DEMO aims to contribute to the following research gaps:
- Theorising ‘what’ and ‘where’ the digital is with a specific focus on the energy and agri-food sectors. The promotion of the digital transition has focused primarily on the development of technologies, business models and modelling tools that can support digital policy-making. Using the lens of STS, we will contribute to a conceptualisation of “the digital” beyond technological and material artefacts and study how digital technologies shape, and are shaped by, the social, political, economic and institutional orders they co-produce.
- Untangling the relationship of digitalisation with sustainability in the fields of energy and agri-food. There is an emerging literature on the “twin transition” that indicates both the opportunities and limits of coupling sustainability with digitalisation. Through four in-depth case studies on energy and agriculture from Spain, we will contribute to this emerging field by: (i) providing empirical examples of how digitalisation frames sustainability in the energy and agri-food systems and (ii) identifying which options, tools and processes digitalisation creates for governance.

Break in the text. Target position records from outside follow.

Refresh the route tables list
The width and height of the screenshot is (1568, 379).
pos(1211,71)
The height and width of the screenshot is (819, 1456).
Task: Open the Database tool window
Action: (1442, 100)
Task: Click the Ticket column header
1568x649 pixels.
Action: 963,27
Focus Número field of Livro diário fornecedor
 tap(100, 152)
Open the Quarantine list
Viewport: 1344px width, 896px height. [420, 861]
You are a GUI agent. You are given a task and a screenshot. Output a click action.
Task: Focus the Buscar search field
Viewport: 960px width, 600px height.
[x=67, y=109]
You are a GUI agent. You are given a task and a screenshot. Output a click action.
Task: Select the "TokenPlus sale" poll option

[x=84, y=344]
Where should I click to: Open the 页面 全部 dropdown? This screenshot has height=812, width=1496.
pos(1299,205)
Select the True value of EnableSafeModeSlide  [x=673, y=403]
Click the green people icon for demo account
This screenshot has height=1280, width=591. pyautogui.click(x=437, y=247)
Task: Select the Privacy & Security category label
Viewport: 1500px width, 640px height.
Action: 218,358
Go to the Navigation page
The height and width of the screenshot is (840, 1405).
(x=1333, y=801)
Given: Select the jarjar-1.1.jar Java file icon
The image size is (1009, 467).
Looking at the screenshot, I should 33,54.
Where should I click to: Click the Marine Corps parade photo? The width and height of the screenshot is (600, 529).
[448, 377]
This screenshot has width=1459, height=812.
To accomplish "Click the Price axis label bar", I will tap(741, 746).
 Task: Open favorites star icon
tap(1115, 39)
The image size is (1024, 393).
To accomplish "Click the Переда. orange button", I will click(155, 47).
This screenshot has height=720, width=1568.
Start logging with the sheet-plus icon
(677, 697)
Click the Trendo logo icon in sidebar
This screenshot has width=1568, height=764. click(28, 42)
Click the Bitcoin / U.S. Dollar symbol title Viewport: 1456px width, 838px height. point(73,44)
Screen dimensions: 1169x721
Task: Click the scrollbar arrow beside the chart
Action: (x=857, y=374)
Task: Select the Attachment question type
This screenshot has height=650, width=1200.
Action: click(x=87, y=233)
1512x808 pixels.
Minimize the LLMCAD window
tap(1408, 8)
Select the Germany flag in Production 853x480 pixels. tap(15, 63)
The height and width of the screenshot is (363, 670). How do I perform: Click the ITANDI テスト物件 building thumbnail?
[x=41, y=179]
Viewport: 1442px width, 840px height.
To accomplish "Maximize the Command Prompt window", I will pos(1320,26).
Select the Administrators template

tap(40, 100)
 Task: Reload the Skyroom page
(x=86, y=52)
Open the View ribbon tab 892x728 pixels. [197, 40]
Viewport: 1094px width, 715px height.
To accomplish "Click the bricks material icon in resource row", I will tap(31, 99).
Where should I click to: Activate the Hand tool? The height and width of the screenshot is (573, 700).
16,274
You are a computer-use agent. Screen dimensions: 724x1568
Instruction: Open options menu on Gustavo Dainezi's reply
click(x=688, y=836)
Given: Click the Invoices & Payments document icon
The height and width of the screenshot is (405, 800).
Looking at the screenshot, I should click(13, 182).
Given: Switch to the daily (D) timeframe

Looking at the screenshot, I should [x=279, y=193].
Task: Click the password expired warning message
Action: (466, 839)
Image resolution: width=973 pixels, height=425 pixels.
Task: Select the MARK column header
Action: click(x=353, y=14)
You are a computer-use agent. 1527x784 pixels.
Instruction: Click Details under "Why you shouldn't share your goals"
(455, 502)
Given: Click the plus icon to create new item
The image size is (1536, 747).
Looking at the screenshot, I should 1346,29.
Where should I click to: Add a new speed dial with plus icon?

- Critically revisiting the expected environmental benefits of digitalisation in order to contribute to more sustainable policy-making. We will analyse the sustainability of the digital transition itself, both from an environmental and social point of view, (i) mobilising alternative framings about environmental sustainability from political ecology and geography, and (ii) about social sustainability including issues of power, justice and equity that may emerge with the digitalisation.
- Understanding the role of COVID19 in accelerating the turn to digitalisation in energy and agri-food. We will investigate how and why COVID19 has exacerbated the turn to digitalisation and which types of digitalisation are being promoted.
The DEMO project started in December 2022 and will run until December 2024.